Khabib (I'm not typing Nurmagomedov out every time!) has gained a massive cult following with all of the success that he has had. While the casual fan may not be aware of him, those in the know see him as potential championship material as he has run through every opponent with little problem save for Gleison Tibau. At 25 though, Nurmagomedov is still improving and has shown that improvement since the Tibau fight. Throw in the fact that the earlier mentioned title contenders have passed on the opportunity to fight him and its easy to see how his hype train has gotten so big.
When dos Anjos first entered the UFC he was known almost strictly as a BJJ expert. While many still think of him that way, no one can deny he isn't at least a very well-rounded fighter at this junction. He does have the power to catch his opponent off guard (remember his one-punch KO of George Sotiropoulos?), but is more likely to accumulate his punches in high quantity as he has developed a very functional boxing game with fast hands in addition to being light on his feet. But that is far from his best weapon as his leg kicks are among the best in the business. His Muay Thai is worth mentioning as well as his knees are probably more capable of putting out an opponent than his fists... it just hasn't happened... yet.

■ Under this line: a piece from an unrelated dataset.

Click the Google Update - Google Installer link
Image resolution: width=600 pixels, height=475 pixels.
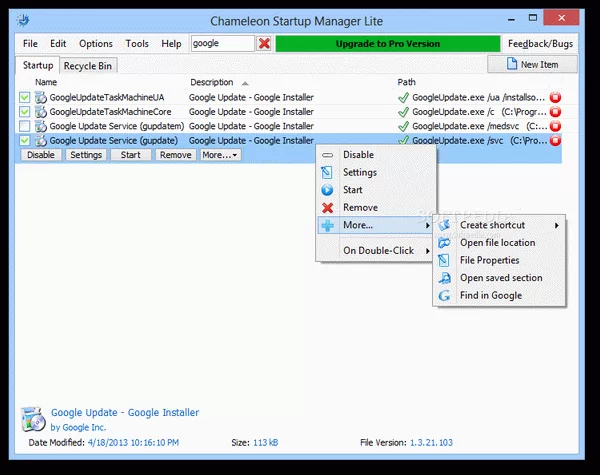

For all of the hype around Khabib (I'm not going to say its undeserved), his striking game has yet to develop into the level of the upper echelon. That isn't to say he sucks... it just hasn't caught up to his grappling quite yet. But I don't think it is far behind and at the rate he is improving... yikes! His boxing is solid as he throws a solid jab and combines that with haymakers that are fully capable of dropping his opponent.Oh, and watch out for his sneaky uppercut too. Just ask Thiago Tavares about those. It seems to be his favorite punch. His movement has been very good too as he stays light on his feet and hasn't taken any massive shots to date.
About the only thing needed to be said about his wrestling (or to be more correct, Sambo) is this: 21 takedowns in one match. Not a 5 round match either. I'm not going to say that Abel Trujillo is great at stopping takedowns... but damn. The easy thing to point out is that he needs some work on keeping his opponents down if he needed to repeatedly take Trujillo down, but clearly he can dictate where he wants the match to take place. His submission credentials are nothing to sneeze at either, but I wouldn't count on a submission victory over a BJJ wiz such as dos Anjos.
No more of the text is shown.